## What you need to do
Reproduce each record exactly.

## Data for this task
########

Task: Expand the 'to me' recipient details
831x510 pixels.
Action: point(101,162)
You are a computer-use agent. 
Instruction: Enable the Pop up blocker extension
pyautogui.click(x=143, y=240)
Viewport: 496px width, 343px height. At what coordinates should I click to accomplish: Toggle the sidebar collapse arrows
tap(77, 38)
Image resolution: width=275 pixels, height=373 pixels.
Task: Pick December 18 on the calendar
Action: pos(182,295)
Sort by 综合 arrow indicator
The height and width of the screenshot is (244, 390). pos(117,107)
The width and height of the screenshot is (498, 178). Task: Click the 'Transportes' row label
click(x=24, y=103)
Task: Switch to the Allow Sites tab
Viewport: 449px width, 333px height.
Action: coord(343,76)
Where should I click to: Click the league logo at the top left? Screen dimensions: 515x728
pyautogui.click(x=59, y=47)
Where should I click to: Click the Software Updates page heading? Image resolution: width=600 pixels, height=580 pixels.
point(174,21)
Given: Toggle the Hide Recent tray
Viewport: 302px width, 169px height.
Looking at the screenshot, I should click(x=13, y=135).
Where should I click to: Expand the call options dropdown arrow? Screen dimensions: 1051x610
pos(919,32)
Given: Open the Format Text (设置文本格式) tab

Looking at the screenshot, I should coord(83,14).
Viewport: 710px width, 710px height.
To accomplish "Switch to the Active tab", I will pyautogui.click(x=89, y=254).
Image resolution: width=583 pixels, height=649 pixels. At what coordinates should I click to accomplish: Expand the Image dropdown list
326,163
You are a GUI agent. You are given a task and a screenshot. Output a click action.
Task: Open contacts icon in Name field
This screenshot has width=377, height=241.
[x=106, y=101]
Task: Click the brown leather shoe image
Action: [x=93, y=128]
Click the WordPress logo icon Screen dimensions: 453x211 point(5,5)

########

## Answer below
Task: Expand the 'to me' recipient details
831x510 pixels.
Action: point(101,162)
You are a computer-use agent. 
Instruction: Enable the Pop up blocker extension
pyautogui.click(x=143, y=240)
Viewport: 496px width, 343px height. At what coordinates should I click to accomplish: Toggle the sidebar collapse arrows
tap(77, 38)
Image resolution: width=275 pixels, height=373 pixels.
Task: Pick December 18 on the calendar
Action: pos(182,295)
Sort by 综合 arrow indicator
The height and width of the screenshot is (244, 390). pos(117,107)
The width and height of the screenshot is (498, 178). Task: Click the 'Transportes' row label
click(x=24, y=103)
Task: Switch to the Allow Sites tab
Viewport: 449px width, 333px height.
Action: coord(343,76)
Where should I click to: Click the league logo at the top left? Screen dimensions: 515x728
pyautogui.click(x=59, y=47)
Where should I click to: Click the Software Updates page heading? Image resolution: width=600 pixels, height=580 pixels.
point(174,21)
Given: Toggle the Hide Recent tray
Viewport: 302px width, 169px height.
Looking at the screenshot, I should click(x=13, y=135).
Where should I click to: Expand the call options dropdown arrow? Screen dimensions: 1051x610
pos(919,32)
Given: Open the Format Text (设置文本格式) tab

Looking at the screenshot, I should coord(83,14).
Viewport: 710px width, 710px height.
To accomplish "Switch to the Active tab", I will pyautogui.click(x=89, y=254).
Image resolution: width=583 pixels, height=649 pixels. At what coordinates should I click to accomplish: Expand the Image dropdown list
326,163
You are a GUI agent. You are given a task and a screenshot. Output a click action.
Task: Open contacts icon in Name field
This screenshot has width=377, height=241.
[x=106, y=101]
Task: Click the brown leather shoe image
Action: [x=93, y=128]
Click the WordPress logo icon Screen dimensions: 453x211 point(5,5)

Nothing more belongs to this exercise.